> _Tasks and exercises_
- 1) Name every player mentioned in the game report, before the rows.
- 2) In the rows, starting with the line with "What do you see at coordinates (571, 424)" and going on through the line with "center [571, 424].", swap "coordinates" for "position". Return only those lines, with everything else unchanged.

> _Source passage_

* * *

Before the Wild's game against Calgary on Sunday, coach Mike Yeo spoke about the tension that can grip a team at this time of year. With the pressure running high to make the playoffs, he said, players must remain upbeat and excited, even under trying circumstances.

The Wild has been giving itself plenty of practice in that department lately, with a 4-1 loss to the Flames continuing a troubling trend. Though it outplayed Calgary throughout the first two periods at Xcel Energy Center, the Wild managed only one goal — from Zach Parise, just before the first intermission — and lost a chance to tighten its hold on a playoff berth. The loss dropped the Wild to 0-4-1 in its past five home games.

Calgary goaltender Joey MacDonald stopped 34 shots, and Mark Cundari scored his first NHL goal to give the Flames a first-period lead. Mikael Backlund broke a 1-1 tie with the winning goal at 8 minutes, 50 seconds of the second period.

The Wild outshot the Flames 35-24 but scrambled in the third period, with mistakes that contributed to its eighth loss in the past 13 games. During the five-game winless streak at home, it has scored only four goals.

* * *

> _Study material_
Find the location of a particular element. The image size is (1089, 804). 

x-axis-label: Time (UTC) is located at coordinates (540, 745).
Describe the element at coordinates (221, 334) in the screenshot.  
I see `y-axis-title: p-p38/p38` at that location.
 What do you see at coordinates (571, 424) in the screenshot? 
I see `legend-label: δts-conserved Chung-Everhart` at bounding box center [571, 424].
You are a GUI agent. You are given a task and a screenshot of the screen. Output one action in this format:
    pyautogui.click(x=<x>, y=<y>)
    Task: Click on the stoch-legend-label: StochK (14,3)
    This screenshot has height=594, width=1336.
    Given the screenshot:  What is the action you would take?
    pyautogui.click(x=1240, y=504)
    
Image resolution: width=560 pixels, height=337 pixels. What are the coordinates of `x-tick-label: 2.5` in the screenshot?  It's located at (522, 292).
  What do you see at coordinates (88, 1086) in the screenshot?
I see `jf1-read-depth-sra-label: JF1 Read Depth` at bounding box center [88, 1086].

* * *

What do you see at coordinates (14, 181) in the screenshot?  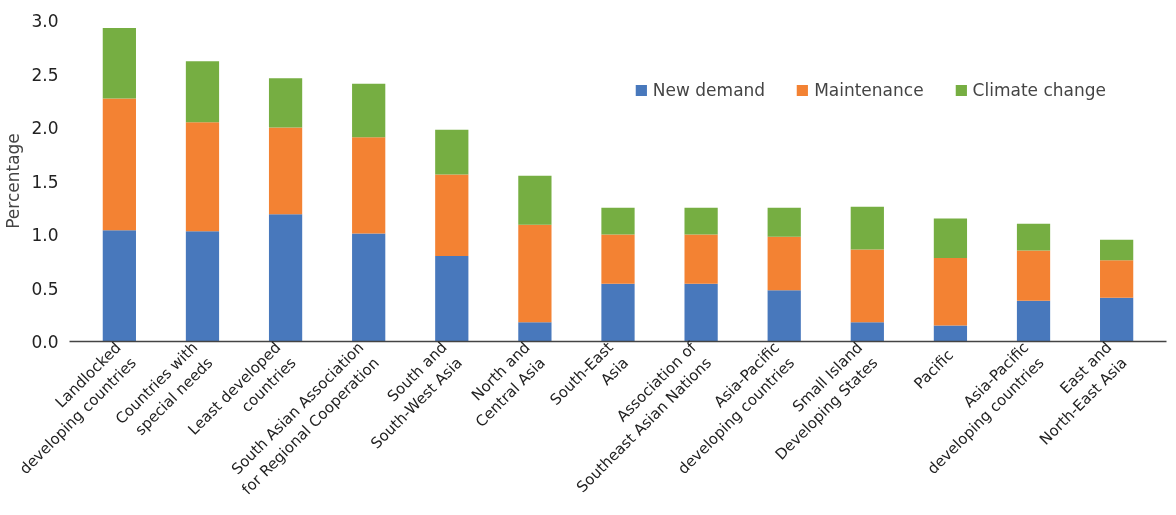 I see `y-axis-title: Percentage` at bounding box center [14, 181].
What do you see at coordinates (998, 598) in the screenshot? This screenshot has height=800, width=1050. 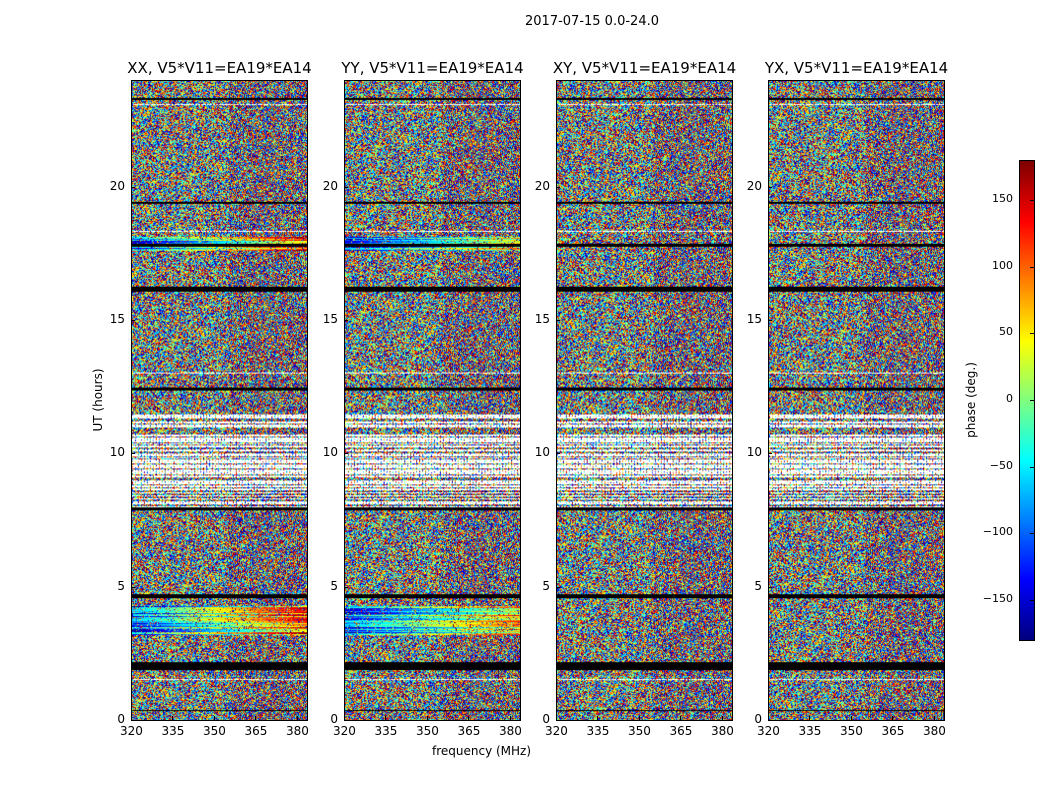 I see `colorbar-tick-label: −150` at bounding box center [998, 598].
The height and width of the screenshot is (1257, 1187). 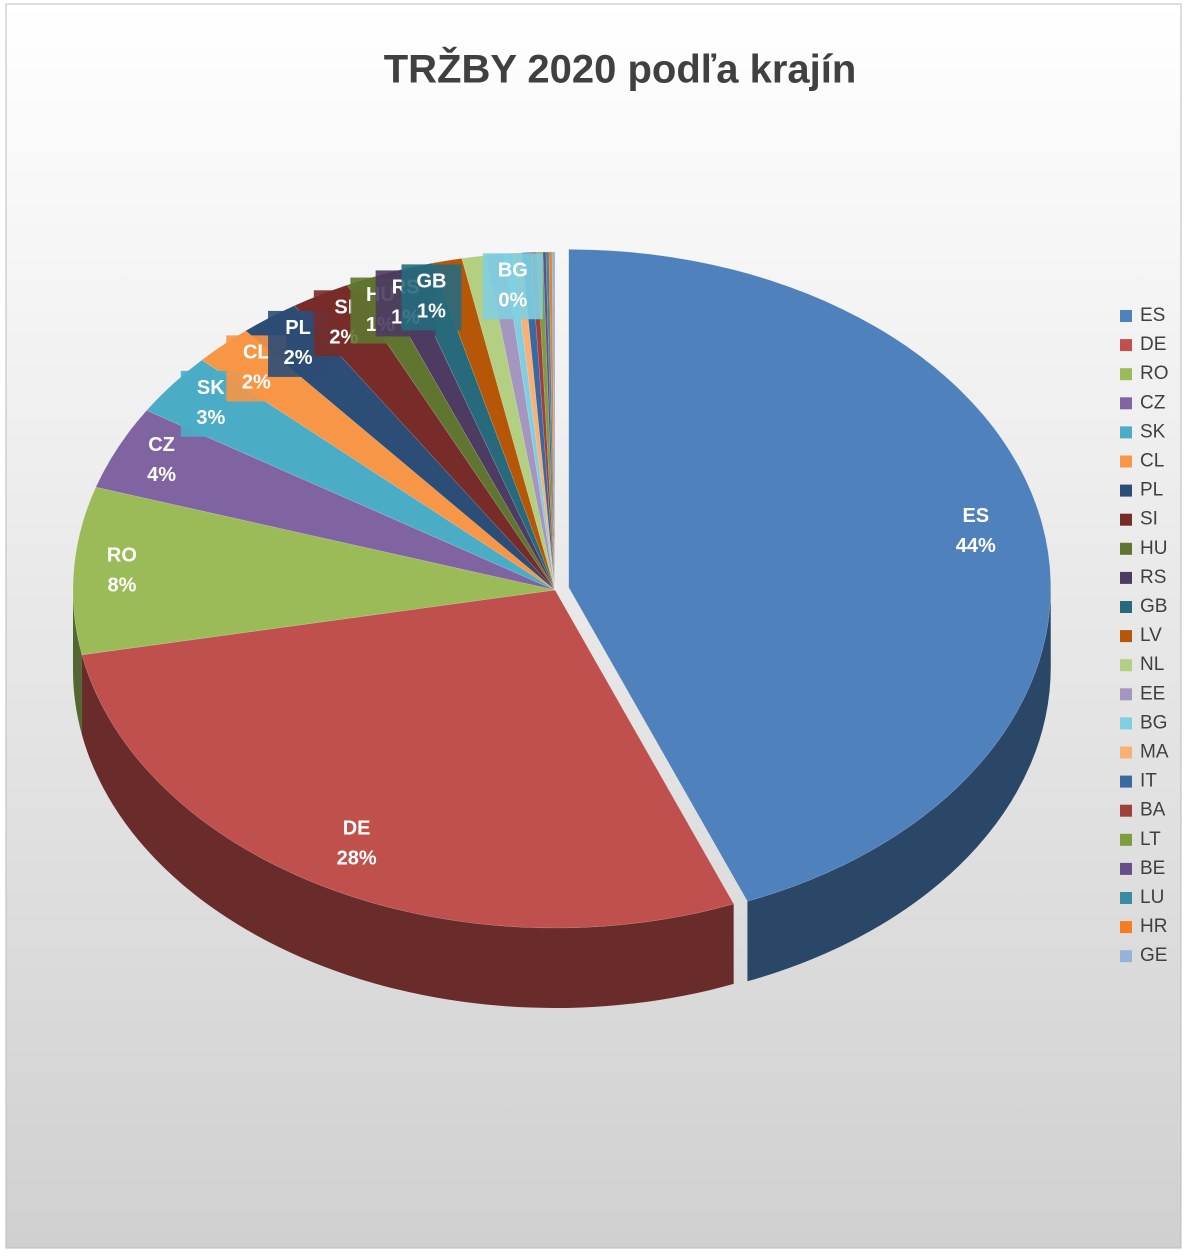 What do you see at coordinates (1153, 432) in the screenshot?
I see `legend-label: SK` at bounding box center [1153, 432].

* * *

> _Answers to the exercise_
- 1) Zach Parise, Joey MacDonald, Mark Cundari, Mikael Backlund

- 2)
 What do you see at position (571, 424) in the screenshot? 
I see `legend-label: δts-conserved Chung-Everhart` at bounding box center [571, 424].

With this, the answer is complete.